There is an ambient temperature point though where I'm convinced performance will suffer, likely just above freezing and certainly below where N150/160 will fall off and performance will collapse. In some winter tests I ran in year one of having Palma 308 brass, N140 appeared to be adversely affected on a day at ~3-4 deg C (mid 30s F) although N150 did fine. Interestingly, the allegedly harder to ignite Hodgdon H414 'spherical' grade performed brilliantly in these conditions in the SRP brass and outperformed the LRP Lapua brass based control loads. Hodgdon CFE223 when it later arrived was another matter entirely and simply didn't ignite properly in Palma brass loads even in reasonable (low 60s F) temperatures - nearly every round hangfiring, a couple of complete FtF examples out of 50 rounds, terrible ES values and MVs well down on same charge LRP equivalents.

Every serious UK 6mm / 6.5mm Creedmoor long-range F-Class competition shooter I've met to date uses Lapua brass which is of course entirely SRP. As Peterson becomes more widely available I expect its SRP variant to see some use too. These people are (like the 308 F/TR SRP users) running some serious speeds and pressures - which is primarily why they run SRP - and whilst case life is excellent, barrel life isn't - especially in 6mm Creedmoor.

Hello Laurie,

I had very good results last summer with Peterson 243 SR and N 165 . I feel that I can't go wrong with N 160 Vitha powder. I' m agree with all about
243 LR and slow powder but it will be an experiment and of course I Like to know different advice . ;)
 
N165 is a lovely powder if it fits the application. It appears to be easy to ignite, untemperamental, temperature tolerant, and as it's a cool burning propellant that is very kind on barrels. The downsides are it's relatively bulky and has a low specific energy compared to say H4831sc so you often end up with compressed loads and/or lower velocities than you might get from others.
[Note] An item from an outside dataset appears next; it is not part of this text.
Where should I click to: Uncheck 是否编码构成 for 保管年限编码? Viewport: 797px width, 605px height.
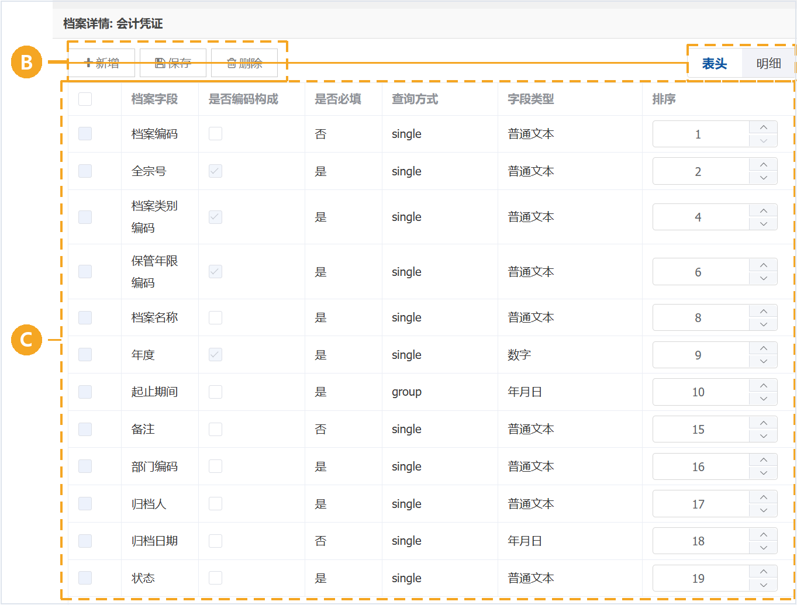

I like N165 so much that I'd use it in everything if I could, but it's not exactly suited to low case capacity to bore size designs! As it is, I've used it almost exclusively in 284 Win and Shehane with 175/180s, 6.5X55 in match form with 140s and it's the usual go-to powder in the UK for the 6.5-284. I did try it in 7-08, but even with a switch from my usual Lapua to hi-cap Winchester brass and a chamber throated for 3-inch COALs, charges ended up just too compressed to reach decent velocities, so COALs were all over the place.

I have a 6SLR coming shortly and I was intrigued by the Bulletin piece last week on Joe Hendricks Jr's 6mm Comp Match Eliseo XTC Match Rifle with the 6CM designed by his father to allow the use of slower cooler burning powders compared to the more common smaller case 6XC. N165 is claimed to give a near doubling of barrel life in this high-round count discipline. If I can get hold of some small primer Peterson 243 I'll try that as the SLR parent case out of interest, this being a not too different 6mm design. (We have a few outlets here for Peterson cases, but AFAIK it's all the large primer type that is imported apart from some SP 308 Win match.)

http://bulletin.accurateshooter.com/?s=Joe+Hendricks+Jr&submit=Search
 
Laurie,

Talking about Joe Hendricks and the 6 Comp Match,I'm not sure but maybe it's a 243 Peterson LR?

Oh, I'm 99% sure it will be Large Primer with his Comp Match use in XTC. It was the Bulletin mention of the key N165 employment that caught my attention given my regard for this powder allied to the upcoming 6SLR. With Peterson making SP 243 brass, that was an afterthought and secondary. I intend to kick off with LP 243 brass as with my last 6SLR, but if I can get a box of SP I'd definitely try it out of curiosity if nothing else. I could of course start with 308 Lapua Palma SP as with my 7-08, but .30 to 6mm is a lot of necking-down and neck-turning.

I would also like to use the Peterson 260 SP variant, but that's not an option in my 6.5mm cal rifle as it uses an FN SPR action with a fat, loose-fitting firing pin and would need a pin-turning / bolt bushing job - an expensive exercise here. This rifle was bought as a 308 and its first rebarrel was to the then newish 6.5X47L. Primer blanking at not a lot above starting load pressures saw it rechambered to 260 very quickly in order to return to LP brass.